== EXTRACTED DATA ==
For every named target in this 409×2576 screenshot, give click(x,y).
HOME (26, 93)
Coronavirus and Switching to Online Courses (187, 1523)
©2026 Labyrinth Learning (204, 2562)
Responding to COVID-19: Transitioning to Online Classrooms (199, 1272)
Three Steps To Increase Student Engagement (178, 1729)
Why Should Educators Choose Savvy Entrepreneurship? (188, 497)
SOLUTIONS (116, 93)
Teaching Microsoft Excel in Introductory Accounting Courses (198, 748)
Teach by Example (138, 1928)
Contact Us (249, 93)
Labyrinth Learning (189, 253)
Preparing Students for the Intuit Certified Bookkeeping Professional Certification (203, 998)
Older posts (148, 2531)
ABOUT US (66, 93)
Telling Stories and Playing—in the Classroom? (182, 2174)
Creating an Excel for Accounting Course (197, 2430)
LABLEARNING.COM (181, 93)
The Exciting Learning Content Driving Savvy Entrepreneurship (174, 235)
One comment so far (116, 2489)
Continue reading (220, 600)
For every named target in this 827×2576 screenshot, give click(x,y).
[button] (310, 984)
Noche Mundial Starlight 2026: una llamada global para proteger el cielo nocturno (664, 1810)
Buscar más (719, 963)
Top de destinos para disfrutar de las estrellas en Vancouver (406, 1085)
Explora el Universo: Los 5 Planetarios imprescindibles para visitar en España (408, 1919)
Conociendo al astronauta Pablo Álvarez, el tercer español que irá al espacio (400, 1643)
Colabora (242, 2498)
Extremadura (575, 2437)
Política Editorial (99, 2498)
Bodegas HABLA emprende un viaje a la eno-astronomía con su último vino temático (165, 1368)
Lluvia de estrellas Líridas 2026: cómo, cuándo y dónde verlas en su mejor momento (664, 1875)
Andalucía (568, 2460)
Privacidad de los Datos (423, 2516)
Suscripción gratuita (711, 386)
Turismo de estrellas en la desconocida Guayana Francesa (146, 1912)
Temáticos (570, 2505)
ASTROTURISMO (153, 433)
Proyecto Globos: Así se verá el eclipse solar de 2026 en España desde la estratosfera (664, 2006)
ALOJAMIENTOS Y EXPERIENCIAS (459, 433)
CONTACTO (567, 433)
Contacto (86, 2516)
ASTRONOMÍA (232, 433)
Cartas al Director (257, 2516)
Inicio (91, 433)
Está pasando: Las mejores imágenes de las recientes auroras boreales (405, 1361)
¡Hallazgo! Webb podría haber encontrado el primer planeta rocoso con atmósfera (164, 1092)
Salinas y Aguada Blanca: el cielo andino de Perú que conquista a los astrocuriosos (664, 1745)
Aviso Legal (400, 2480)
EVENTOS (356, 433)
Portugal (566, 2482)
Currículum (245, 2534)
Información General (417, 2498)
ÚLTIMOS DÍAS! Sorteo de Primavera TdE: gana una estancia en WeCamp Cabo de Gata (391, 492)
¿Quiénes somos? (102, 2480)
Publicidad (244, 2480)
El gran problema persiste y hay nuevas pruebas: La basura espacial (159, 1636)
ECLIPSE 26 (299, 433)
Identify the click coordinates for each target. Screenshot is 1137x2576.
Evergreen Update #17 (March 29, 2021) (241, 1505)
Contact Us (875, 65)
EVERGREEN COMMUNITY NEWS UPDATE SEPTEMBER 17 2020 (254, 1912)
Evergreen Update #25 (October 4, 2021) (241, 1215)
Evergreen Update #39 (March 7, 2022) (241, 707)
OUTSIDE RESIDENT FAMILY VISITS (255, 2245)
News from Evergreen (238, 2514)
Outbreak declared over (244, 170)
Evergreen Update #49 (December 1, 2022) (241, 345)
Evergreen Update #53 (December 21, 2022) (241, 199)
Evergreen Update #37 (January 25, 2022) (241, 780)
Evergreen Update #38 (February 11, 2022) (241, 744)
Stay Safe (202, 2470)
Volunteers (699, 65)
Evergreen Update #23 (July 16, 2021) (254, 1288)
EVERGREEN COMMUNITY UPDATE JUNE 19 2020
===
■ TASK OBJECTIVE
Every line of the material should come back unchanged.

■ RESULT
For every named target in this 409×2576 screenshot, give click(x,y).
HOME (26, 93)
Coronavirus and Switching to Online Courses (187, 1523)
©2026 Labyrinth Learning (204, 2562)
Responding to COVID-19: Transitioning to Online Classrooms (199, 1272)
Three Steps To Increase Student Engagement (178, 1729)
Why Should Educators Choose Savvy Entrepreneurship? (188, 497)
SOLUTIONS (116, 93)
Teaching Microsoft Excel in Introductory Accounting Courses (198, 748)
Teach by Example (138, 1928)
Contact Us (249, 93)
Labyrinth Learning (189, 253)
Preparing Students for the Intuit Certified Bookkeeping Professional Certification (203, 998)
Older posts (148, 2531)
ABOUT US (66, 93)
Telling Stories and Playing—in the Classroom? (182, 2174)
Creating an Excel for Accounting Course (197, 2430)
LABLEARNING.COM (181, 93)
The Exciting Learning Content Driving Savvy Entrepreneurship (174, 235)
One comment so far (116, 2489)
Continue reading (220, 600)
For every named target in this 827×2576 screenshot, give click(x,y).
[button] (310, 984)
Noche Mundial Starlight 2026: una llamada global para proteger el cielo nocturno (664, 1810)
Buscar más (719, 963)
Top de destinos para disfrutar de las estrellas en Vancouver (406, 1085)
Explora el Universo: Los 5 Planetarios imprescindibles para visitar en España (408, 1919)
Conociendo al astronauta Pablo Álvarez, el tercer español que irá al espacio (400, 1643)
Colabora (242, 2498)
Extremadura (575, 2437)
Política Editorial (99, 2498)
Bodegas HABLA emprende un viaje a la eno-astronomía con su último vino temático (165, 1368)
Lluvia de estrellas Líridas 2026: cómo, cuándo y dónde verlas en su mejor momento (664, 1875)
Andalucía (568, 2460)
Privacidad de los Datos (423, 2516)
Suscripción gratuita (711, 386)
Turismo de estrellas en la desconocida Guayana Francesa (146, 1912)
Temáticos (570, 2505)
ASTROTURISMO (153, 433)
Proyecto Globos: Así se verá el eclipse solar de 2026 en España desde la estratosfera (664, 2006)
ALOJAMIENTOS Y EXPERIENCIAS (459, 433)
CONTACTO (567, 433)
Contacto (86, 2516)
ASTRONOMÍA (232, 433)
Cartas al Director (257, 2516)
Inicio (91, 433)
Está pasando: Las mejores imágenes de las recientes auroras boreales (405, 1361)
¡Hallazgo! Webb podría haber encontrado el primer planeta rocoso con atmósfera (164, 1092)
Salinas y Aguada Blanca: el cielo andino de Perú que conquista a los astrocuriosos (664, 1745)
Aviso Legal (400, 2480)
EVENTOS (356, 433)
Portugal (566, 2482)
Currículum (245, 2534)
Información General (417, 2498)
ÚLTIMOS DÍAS! Sorteo de Primavera TdE: gana una estancia en WeCamp Cabo de Gata (391, 492)
¿Quiénes somos? (102, 2480)
Publicidad (244, 2480)
El gran problema persiste y hay nuevas pruebas: La basura espacial (159, 1636)
ECLIPSE 26 (299, 433)
Identify the click coordinates for each target. Screenshot is 1137x2576.
Evergreen Update #17 (March 29, 2021) (241, 1505)
Contact Us (875, 65)
EVERGREEN COMMUNITY NEWS UPDATE SEPTEMBER 17 2020 (254, 1912)
Evergreen Update #25 (October 4, 2021) (241, 1215)
Evergreen Update #39 (March 7, 2022) (241, 707)
OUTSIDE RESIDENT FAMILY VISITS (255, 2245)
News from Evergreen (238, 2514)
Outbreak declared over (244, 170)
Evergreen Update #49 (December 1, 2022) (241, 345)
Evergreen Update #53 (December 21, 2022) (241, 199)
Evergreen Update #37 (January 25, 2022) (241, 780)
Evergreen Update #38 (February 11, 2022) (241, 744)
Stay Safe (202, 2470)
Volunteers (699, 65)
Evergreen Update #23 (July 16, 2021) (254, 1288)
EVERGREEN COMMUNITY UPDATE JUNE 19 2020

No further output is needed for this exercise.